Problem => Copy nothing but the lines running from the one containing "The width and" through the end of the listing below. Drop the pictures.

Source data =>
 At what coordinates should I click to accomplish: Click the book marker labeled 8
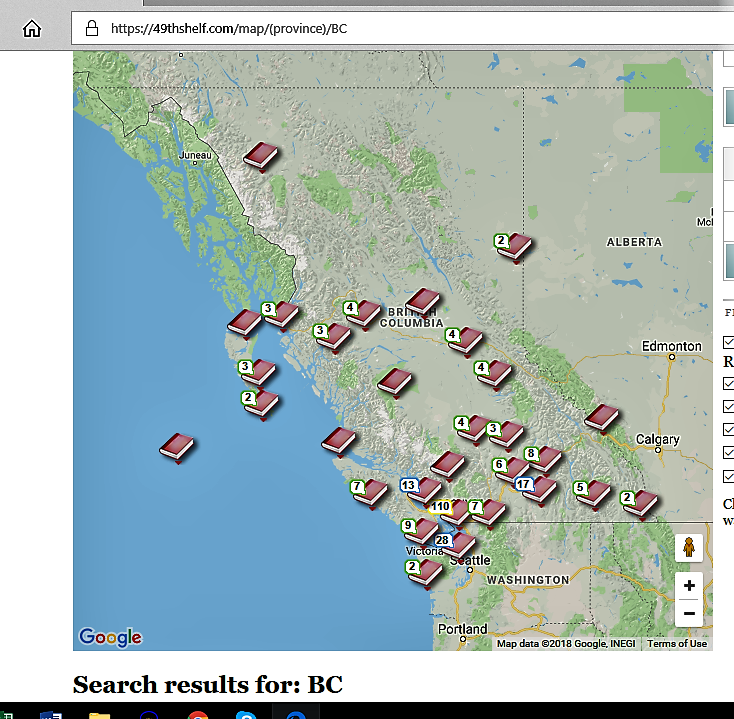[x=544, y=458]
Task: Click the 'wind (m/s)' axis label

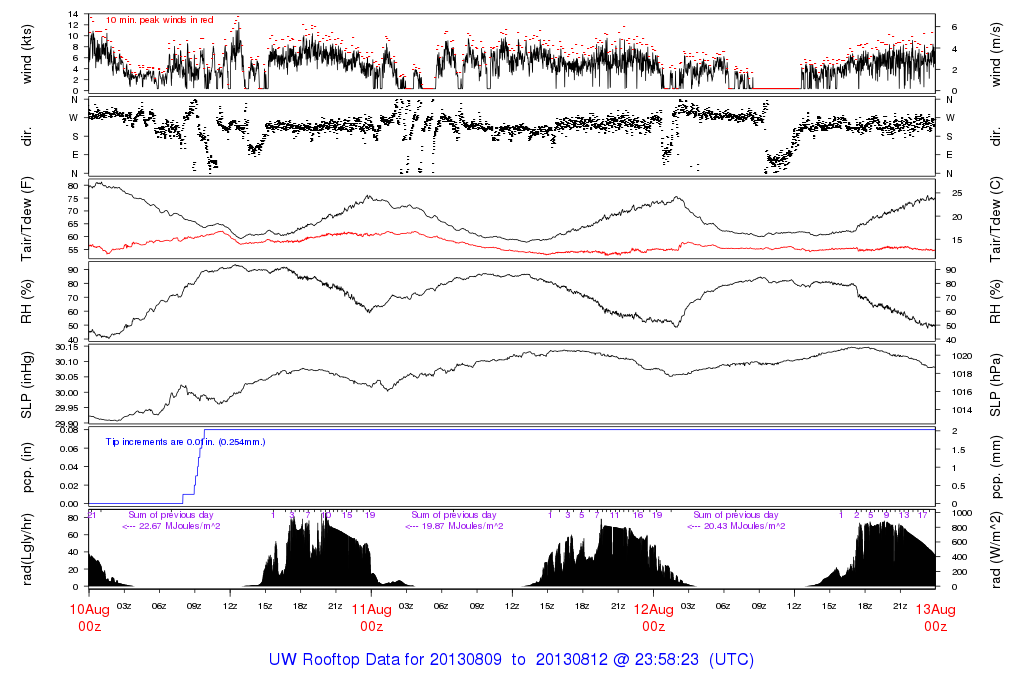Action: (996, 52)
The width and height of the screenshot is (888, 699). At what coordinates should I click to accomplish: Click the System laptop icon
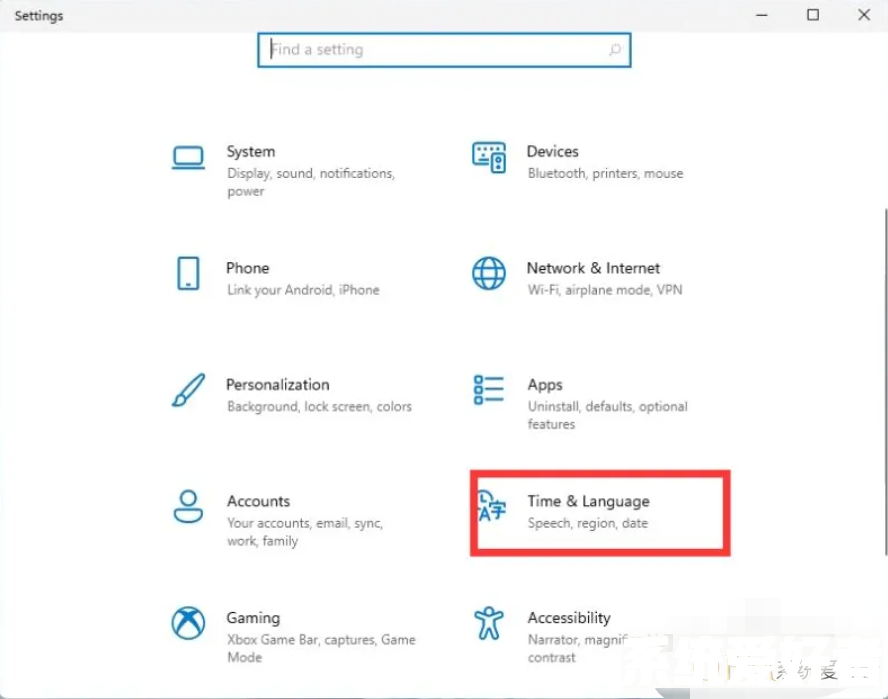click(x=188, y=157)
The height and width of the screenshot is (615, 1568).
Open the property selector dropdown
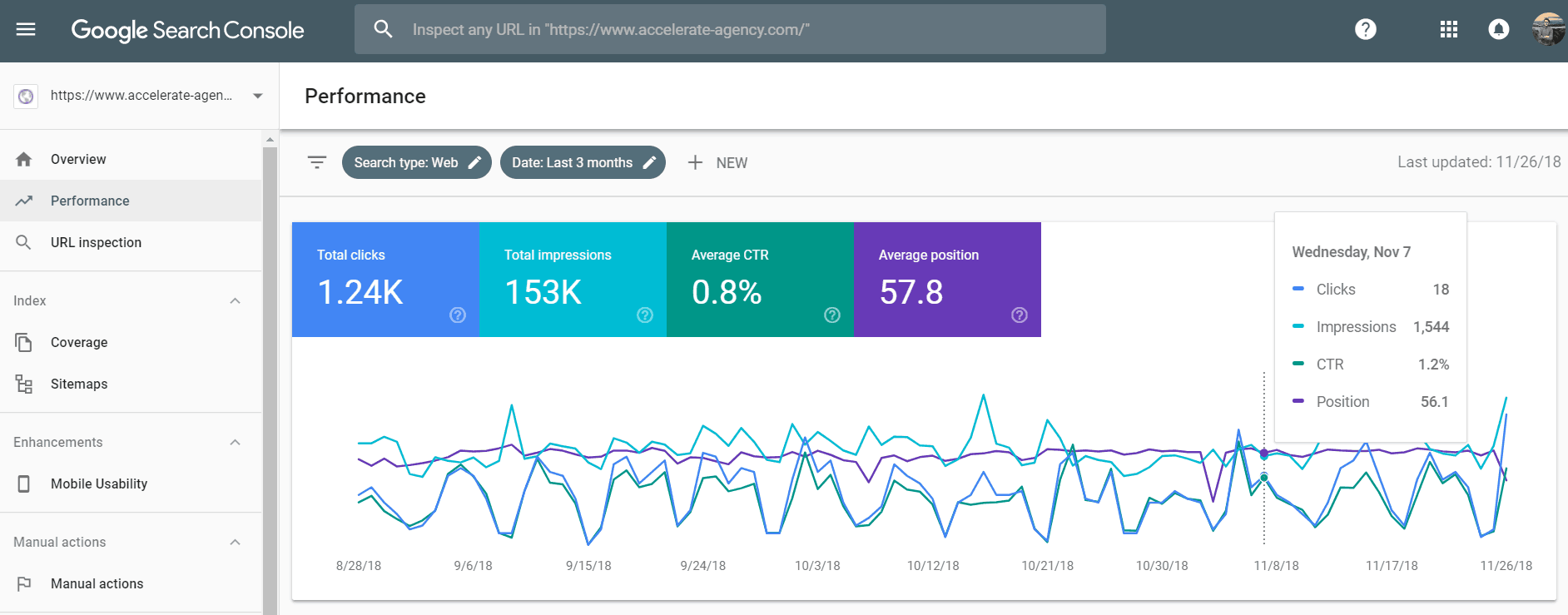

Response to the task =>
The width and height of the screenshot is (888, 699). At what coordinates should I click to accomplish: Click the System laptop icon
click(x=188, y=157)
The height and width of the screenshot is (615, 1568).
Open the property selector dropdown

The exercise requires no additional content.